Derive shapes from maps

tpluscode commented 1 year ago

I would like to propose a new feature where minimal SHACL shapes are generated from the mappings. The purpose is to generate a starting point for defining more specific constraints over the output data. For example, given the mapping shown in the language reference

map AirportMapping from airport {
    subject template "http://airport.example.com/{0}" with id;

    graphs
        template "http://airport.example.com/graph/stop/{0}" with id;
        constant "http://www.w3.org/ns/r2rml#defaultGraph";

    types transit.Stop

    properties
        transit.route from stop with datatype xsd.integer;
        wgs84_pos.lat from latitude;
        wgs84_pos.long from longitude;
}

One would be able to produce a shape with minimal constraints.

<AirportMappingShape>
  a sh:NodeShape ;
  sh:targetClass transit:Stop ;
  sh:property 
    <AirportMappingShape/transit:route> ,
    <AirportMappingShape/wgs84_pos:lat> ,
    <AirportMappingShape/wgs84_pos:long> ;
.

<AirportMappingShape/transit:route>
  sh:path transit:route ;
  sh:datatype xsd:integer ;
  sh:nodeKind sh:Literal ;
.

<AirportMappingShape/wgs84_pos:lat>
  sh:path wgs84_pos:lat ;
  sh:nodeKind sh:Literal ;
.

<AirportMappingShape/wgs84_pos:long>
  sh:path wgs84_pos:long ;
  sh:nodeKind sh:Literal ;
.

It's important property shapes are named nodes, so that they would be extendable by adding properties in a separate document and merging them.
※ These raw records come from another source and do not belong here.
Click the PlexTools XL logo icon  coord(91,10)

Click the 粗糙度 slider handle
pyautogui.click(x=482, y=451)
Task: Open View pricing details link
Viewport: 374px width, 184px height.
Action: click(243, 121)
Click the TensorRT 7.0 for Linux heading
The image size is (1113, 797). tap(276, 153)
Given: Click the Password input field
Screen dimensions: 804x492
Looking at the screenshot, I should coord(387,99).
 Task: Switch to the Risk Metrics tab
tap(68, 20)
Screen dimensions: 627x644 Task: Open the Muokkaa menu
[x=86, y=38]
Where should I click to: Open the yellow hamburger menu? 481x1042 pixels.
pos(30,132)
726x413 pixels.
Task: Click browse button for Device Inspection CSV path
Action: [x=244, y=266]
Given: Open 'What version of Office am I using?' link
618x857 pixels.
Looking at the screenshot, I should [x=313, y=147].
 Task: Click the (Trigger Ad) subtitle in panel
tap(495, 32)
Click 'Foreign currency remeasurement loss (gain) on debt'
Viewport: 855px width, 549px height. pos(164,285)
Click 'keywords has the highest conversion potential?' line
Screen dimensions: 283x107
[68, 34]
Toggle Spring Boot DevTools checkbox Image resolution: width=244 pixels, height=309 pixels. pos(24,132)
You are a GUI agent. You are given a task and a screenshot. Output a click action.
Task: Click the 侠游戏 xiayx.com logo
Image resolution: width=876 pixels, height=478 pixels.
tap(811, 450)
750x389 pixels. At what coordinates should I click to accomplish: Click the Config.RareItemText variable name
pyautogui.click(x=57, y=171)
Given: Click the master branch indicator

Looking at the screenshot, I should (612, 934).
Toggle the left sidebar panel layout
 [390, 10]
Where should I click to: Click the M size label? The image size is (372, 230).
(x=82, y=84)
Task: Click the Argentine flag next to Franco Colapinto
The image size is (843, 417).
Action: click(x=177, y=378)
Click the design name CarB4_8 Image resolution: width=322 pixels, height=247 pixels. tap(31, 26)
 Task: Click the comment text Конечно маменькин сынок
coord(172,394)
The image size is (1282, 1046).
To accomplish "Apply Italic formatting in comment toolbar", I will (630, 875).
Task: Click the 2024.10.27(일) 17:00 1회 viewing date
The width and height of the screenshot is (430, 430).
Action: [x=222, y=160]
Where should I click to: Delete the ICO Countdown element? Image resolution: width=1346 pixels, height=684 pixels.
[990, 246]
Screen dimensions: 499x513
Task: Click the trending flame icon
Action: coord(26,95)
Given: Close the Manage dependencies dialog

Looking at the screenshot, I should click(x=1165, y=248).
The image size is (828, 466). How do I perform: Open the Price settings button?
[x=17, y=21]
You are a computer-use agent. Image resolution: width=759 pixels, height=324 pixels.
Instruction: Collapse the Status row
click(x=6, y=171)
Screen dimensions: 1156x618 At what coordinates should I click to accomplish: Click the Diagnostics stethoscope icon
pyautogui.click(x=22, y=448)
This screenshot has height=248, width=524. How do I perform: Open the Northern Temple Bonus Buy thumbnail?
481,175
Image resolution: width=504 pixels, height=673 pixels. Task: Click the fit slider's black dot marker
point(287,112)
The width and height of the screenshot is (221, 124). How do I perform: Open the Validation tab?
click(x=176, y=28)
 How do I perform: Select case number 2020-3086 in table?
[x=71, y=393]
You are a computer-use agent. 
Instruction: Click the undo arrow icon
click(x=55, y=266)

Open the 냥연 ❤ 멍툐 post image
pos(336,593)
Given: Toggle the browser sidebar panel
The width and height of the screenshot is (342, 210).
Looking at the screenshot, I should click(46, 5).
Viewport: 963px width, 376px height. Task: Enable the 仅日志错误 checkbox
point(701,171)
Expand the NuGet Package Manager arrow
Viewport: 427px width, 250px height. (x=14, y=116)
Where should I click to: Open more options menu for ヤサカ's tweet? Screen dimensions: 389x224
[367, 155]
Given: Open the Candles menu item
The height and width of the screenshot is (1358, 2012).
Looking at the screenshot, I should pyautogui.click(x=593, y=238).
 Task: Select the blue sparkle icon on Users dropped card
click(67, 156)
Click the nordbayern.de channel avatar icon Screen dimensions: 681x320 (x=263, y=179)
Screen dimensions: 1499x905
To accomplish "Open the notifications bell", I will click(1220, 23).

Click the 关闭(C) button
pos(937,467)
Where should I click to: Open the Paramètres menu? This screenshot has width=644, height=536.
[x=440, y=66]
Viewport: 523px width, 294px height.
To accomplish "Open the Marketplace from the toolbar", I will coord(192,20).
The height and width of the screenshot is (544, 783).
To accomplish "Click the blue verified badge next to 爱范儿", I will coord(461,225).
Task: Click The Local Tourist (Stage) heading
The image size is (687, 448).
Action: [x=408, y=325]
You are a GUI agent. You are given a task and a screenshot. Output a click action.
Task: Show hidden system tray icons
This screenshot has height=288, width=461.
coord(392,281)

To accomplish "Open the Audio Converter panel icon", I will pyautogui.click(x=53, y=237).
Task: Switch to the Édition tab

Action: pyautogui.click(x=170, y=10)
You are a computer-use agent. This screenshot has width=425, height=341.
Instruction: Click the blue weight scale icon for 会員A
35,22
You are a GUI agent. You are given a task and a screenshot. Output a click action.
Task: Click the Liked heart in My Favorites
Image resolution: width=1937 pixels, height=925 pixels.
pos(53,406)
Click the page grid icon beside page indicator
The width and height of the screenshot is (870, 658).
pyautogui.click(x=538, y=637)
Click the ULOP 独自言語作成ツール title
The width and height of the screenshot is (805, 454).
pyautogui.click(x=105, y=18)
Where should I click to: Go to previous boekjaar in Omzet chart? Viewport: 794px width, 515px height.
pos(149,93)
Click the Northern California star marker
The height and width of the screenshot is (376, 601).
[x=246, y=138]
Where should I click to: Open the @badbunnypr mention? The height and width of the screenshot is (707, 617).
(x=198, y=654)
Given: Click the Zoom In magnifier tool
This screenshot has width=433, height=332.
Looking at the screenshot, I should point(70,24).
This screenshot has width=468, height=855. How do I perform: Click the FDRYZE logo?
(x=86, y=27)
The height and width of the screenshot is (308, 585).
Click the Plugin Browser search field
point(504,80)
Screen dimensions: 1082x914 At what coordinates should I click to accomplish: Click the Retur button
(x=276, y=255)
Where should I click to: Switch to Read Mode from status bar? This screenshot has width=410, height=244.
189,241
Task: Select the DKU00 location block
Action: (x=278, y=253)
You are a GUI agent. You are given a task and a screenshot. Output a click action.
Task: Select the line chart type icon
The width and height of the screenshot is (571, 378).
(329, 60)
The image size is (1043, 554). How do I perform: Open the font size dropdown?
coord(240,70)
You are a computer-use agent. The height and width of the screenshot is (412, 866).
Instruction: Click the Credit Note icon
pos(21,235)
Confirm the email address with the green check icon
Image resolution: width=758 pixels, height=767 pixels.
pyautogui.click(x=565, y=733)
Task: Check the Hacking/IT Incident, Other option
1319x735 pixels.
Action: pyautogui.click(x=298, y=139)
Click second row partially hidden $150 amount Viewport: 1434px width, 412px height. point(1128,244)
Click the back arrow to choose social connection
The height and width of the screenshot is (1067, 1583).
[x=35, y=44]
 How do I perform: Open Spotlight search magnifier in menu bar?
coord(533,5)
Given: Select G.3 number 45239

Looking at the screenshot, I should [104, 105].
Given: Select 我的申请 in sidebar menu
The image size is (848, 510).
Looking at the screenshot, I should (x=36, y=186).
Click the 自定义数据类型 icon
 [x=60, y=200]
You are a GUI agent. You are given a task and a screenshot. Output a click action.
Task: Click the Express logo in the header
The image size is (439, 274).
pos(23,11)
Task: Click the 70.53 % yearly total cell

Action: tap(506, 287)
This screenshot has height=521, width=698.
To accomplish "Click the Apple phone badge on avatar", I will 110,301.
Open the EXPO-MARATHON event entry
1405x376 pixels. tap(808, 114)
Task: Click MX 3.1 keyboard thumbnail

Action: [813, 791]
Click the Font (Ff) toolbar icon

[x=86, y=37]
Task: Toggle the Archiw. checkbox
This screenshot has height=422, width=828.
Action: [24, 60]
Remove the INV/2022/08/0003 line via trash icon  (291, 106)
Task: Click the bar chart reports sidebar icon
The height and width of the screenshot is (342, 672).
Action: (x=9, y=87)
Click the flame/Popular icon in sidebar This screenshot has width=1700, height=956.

Give multiple mappings for same predicate might require sh:or or different node kind such as sh:NamedNodeOrLiteral

To implement this feature, I would propose to slightly adapt (and also simplify) the feature proposed in #115. I will create a draft PR to illustrate

mchlrch commented 1 year ago

Shapes derived from the mapping don't necessarily describe the output graph of the pipeline, often there are post-processing steps after the mapping.

Nevertheless, there are likely cases for which shapes derived from the mapping are useful (maybe also for troubleshooting pipelines or the mapping itself by validating intermediate results).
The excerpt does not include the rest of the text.